No, but most of the restaurants I consider great have like 3 waitstaff and 2 cooks. It does not take much math to figure out that Applebee's hires a lot more people than a mom and pop place who has maybe 3-4 employees. There is also a tendency that The Rib Shack which has some of the best food in Texas will probably not still be around in 3 years, while Chili's will still be around in some form or another a hundred years from now.

Someone out there still makes horse drawn carts.
 

Cozarkian

Golden Member
Feb 2, 2012
1,352
95
91
Yes, and companies will learn that they need to hire someone to maintain those robots, and yes he will probably make twice as much as any one of those 30-40 people he replaces.

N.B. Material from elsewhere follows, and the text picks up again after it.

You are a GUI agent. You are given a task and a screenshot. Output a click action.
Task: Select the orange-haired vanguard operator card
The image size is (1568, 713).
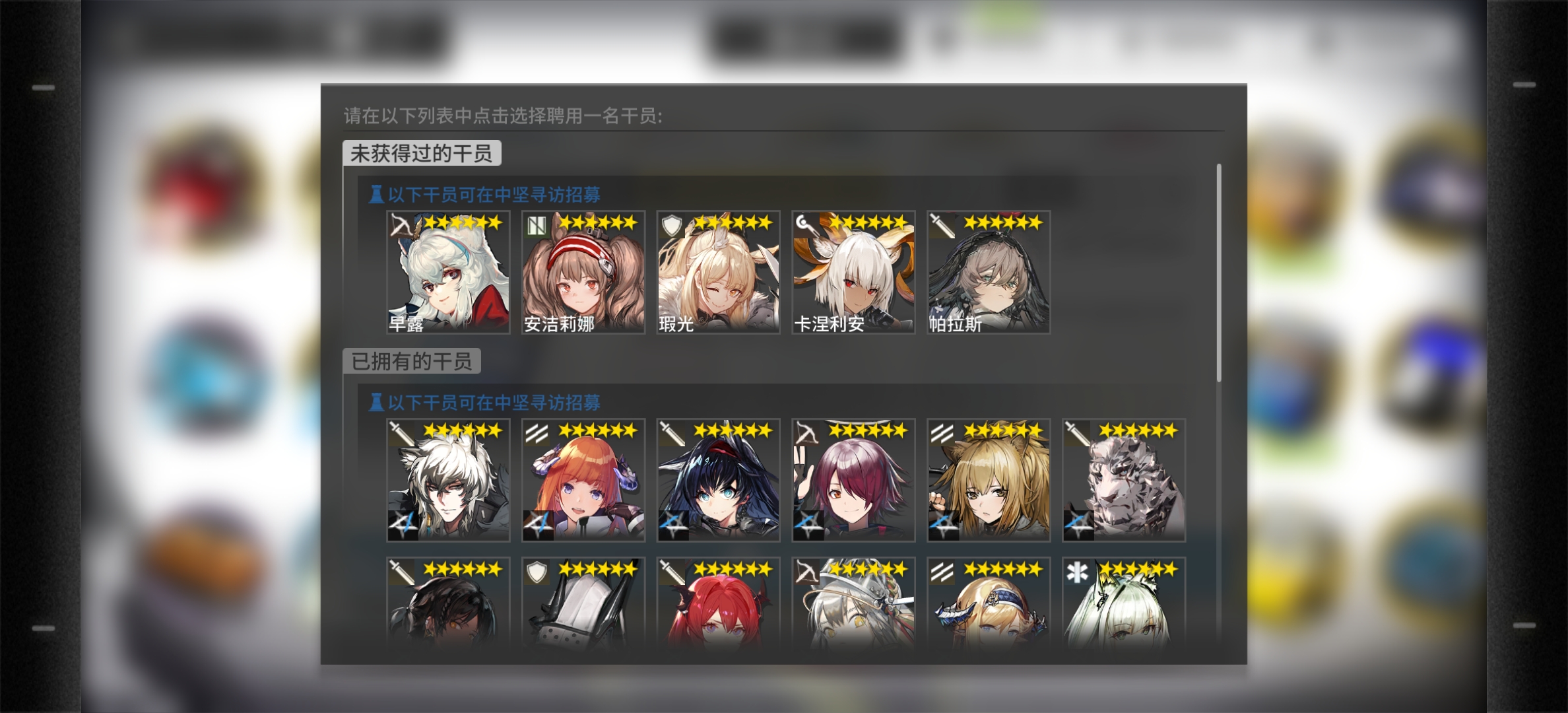pyautogui.click(x=583, y=480)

More likely an entrepreneur will open a fast food robot arm service company, hire a few techs and get contracts with multiple franchises. This will allow fast food joints to share the cost of robot techs and make techs more efficient because when one store's robots are running properly, the tech can work at a different store rather than twiddling thumbs waiting for something to break.
 

theeedude

Lifer
Feb 5, 2006
35,787
6,198
126
No, but most of the restaurants I consider great have like 3 waitstaff and 2 cooks. It does not take much math to figure out that Applebee's hires a lot more people than a mom and pop place who has maybe 3-4 employees. There is also a tendency that The Rib Shack which has some of the best food in Texas will probably not still be around in 3 years, while Chili's will still be around in some form or another a hundred years from now.
Someone out there still makes horse drawn carts.
Those big chains try their best to appear local and folksy, kiosks for ordering would break that. Also, are people going to tip a computer kiosk as much as a real waiter? I certainly wouldn't. Maybe 5% for the bus boy.